_Stored data:_
/---

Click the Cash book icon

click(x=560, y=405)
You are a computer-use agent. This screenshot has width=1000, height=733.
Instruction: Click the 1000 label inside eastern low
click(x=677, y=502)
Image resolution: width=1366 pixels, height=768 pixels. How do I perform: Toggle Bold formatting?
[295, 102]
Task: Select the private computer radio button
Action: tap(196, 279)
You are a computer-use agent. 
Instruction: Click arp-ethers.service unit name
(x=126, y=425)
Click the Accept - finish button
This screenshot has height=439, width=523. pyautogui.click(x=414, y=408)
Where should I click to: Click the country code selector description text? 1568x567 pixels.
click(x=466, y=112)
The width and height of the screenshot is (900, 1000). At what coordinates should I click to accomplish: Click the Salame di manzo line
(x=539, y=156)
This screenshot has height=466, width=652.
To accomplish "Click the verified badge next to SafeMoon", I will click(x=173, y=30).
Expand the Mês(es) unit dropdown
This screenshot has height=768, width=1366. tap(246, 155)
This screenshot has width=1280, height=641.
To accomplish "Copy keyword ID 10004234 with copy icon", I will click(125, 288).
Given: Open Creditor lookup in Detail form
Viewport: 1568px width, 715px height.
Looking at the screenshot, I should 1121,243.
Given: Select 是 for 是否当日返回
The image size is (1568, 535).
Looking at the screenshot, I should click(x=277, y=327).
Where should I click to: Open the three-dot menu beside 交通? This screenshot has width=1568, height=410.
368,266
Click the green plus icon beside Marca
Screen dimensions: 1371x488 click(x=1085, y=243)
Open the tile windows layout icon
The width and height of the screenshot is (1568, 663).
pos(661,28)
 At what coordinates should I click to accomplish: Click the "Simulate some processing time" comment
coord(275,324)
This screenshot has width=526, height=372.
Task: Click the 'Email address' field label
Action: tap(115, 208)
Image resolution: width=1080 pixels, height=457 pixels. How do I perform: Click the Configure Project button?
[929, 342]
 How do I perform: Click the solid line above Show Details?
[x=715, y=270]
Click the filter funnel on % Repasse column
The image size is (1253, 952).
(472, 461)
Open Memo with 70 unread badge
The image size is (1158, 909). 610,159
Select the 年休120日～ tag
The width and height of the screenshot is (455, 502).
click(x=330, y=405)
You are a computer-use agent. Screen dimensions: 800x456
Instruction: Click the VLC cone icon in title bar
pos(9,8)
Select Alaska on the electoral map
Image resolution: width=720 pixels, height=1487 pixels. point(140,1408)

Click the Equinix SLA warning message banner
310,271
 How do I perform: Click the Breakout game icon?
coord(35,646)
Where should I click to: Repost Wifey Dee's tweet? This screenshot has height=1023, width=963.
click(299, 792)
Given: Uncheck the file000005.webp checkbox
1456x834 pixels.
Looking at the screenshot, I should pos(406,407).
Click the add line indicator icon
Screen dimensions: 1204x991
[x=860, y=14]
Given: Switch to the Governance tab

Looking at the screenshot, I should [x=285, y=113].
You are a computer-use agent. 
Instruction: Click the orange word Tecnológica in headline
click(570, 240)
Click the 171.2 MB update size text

\---

_WHAT IS NEEDED:_ Set down exactly the lines that begin the records and continue through the line bearing "This screenshot has height=466, width=652."; include both ends.

_WRITTEN ANSWER:_
Click the Cash book icon

click(x=560, y=405)
You are a computer-use agent. This screenshot has width=1000, height=733.
Instruction: Click the 1000 label inside eastern low
click(x=677, y=502)
Image resolution: width=1366 pixels, height=768 pixels. How do I perform: Toggle Bold formatting?
[295, 102]
Task: Select the private computer radio button
Action: tap(196, 279)
You are a computer-use agent. 
Instruction: Click arp-ethers.service unit name
(x=126, y=425)
Click the Accept - finish button
This screenshot has height=439, width=523. pyautogui.click(x=414, y=408)
Where should I click to: Click the country code selector description text? 1568x567 pixels.
click(x=466, y=112)
The width and height of the screenshot is (900, 1000). At what coordinates should I click to accomplish: Click the Salame di manzo line
(x=539, y=156)
This screenshot has height=466, width=652.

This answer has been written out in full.